Initial messaging / message-port infrastructure is in

Sat Jul 19 18:56:51 PDT 2003

    I've committed the initial messaging/message-port infrastructure.  Here
    are the cvsweb links:

http://www.dragonflybsd.org/cgi-bin/cvsweb.cgi/src/sys/kern/lwkt_msgport.c
http://www.dragonflybsd.org/cgi-bin/cvsweb.cgi/src/sys/sys/msgport.h
http://www.dragonflybsd.org/cgi-bin/cvsweb.cgi/src/sys/sys/thread.h

http://www.dragonflybsd.org/cgi-bin/cvsweb.cgi/src/sys/kern/lwkt_msgport.c?rev=HEAD&content-type=text/x-cvsweb-markup
http://www.dragonflybsd.org/cgi-bin/cvsweb.cgi/src/sys/sys/msgport.h?rev=HEAD&content-type=text/x-cvsweb-markup
http://www.dragonflybsd.org/cgi-bin/cvsweb.cgi/src/sys/sys/thread.h?rev=HEAD&content-type=text/x-cvsweb-markup

    None of it is tested yet since nothing uses it yet (though DEV is about to
    start using it in a degenerate form), but I think people will be 
    interested in seeing all of those comments I was making about messaging
    and IPIs realized by this commit.

    This also shows off one of the big advantages of asynchronous IPI 
    messaging.  The messaging and port functions do not need to obtain
    any mutexes (even if there were no MP lock) even when they wind up
    queueing or dequeueing something.  But that isn't the only reason...
    because the messaging operations are combined with scheduling ops and
    one IPI will cover both the queueing and the scheduling aspects of
    a message. 

    So right now we save at least 8 mutex equivalents with a single IPI
    message:

    Traditional mutex Design			LWKT/IPI design

    cpu1: get_queue_mtx				cpu1: send IPIQ to target cpu
    cpu1: queue_message
    cpu1: rel_queue_mtx
    cpu1: get_sched_mtx
    cpu1: schedule_target_thread
    cpu1: rel_sched_mtx
    cpu1: (IPI the target cpu anyway
	  in case it is idle??)

    cpu2: (receive wakeup IPI??)
    cpu2: get_sched_mtx				cpu2: receive IPIQ
    cpu2: locate_scheduled_thread		cpu2: queue message
    cpu2: rel_sched_mtx				cpu2: schedule target thread
    cpu2: get_queue_mtx				cpu2: dequeue message
    cpu2: dequeue_message			cpu2: execute message function
    cpu2: rel_queue_mtx
    cpu2: execute message function		

    Even if I were generous and ignored the fact that even in a mutexed 
    system cpu1 might want to wake up cpu2 with an IPI, the fact remains
    that in a mutexed system *8* mutex operations are executed before
    the message can be acted upon, and in the LWKT system *NO* mutex
    operations are executed before the message can be acted upon.

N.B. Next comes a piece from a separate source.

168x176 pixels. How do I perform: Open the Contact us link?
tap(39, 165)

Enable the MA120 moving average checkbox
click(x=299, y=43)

    The question then becomes: is the IPI latency (which costs neither cpu
    any actual cycles but can take a 'long' time (e.g. 1uS)) and the IPI 
    interrupt overhead (on cpu2, which does eat cycles on cpu2) worth the
    8 *CONTESTED* mutexes we just saved?  I would say:  probably.

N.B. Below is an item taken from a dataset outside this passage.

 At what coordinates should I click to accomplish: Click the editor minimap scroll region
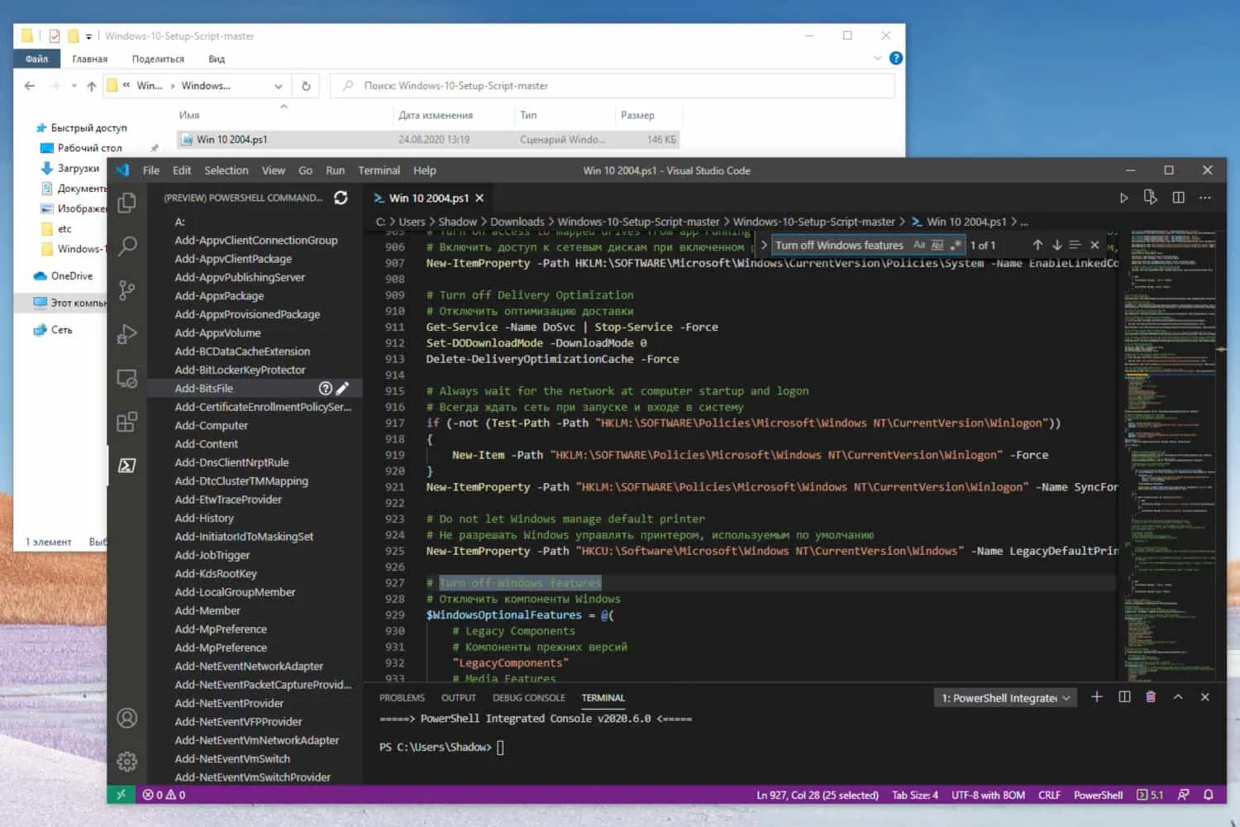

    And when you add in the other efficiencies.. for example, the fact that
    lwkt_getport() and lwkt_waitport() (basically ALL message processing
    involving the thread owning the message port in question) requires only
    a critical section to manipulate.  No mutexes, no IPIs, no nothing.

    Now is it worth it?  I think so!

						-Matt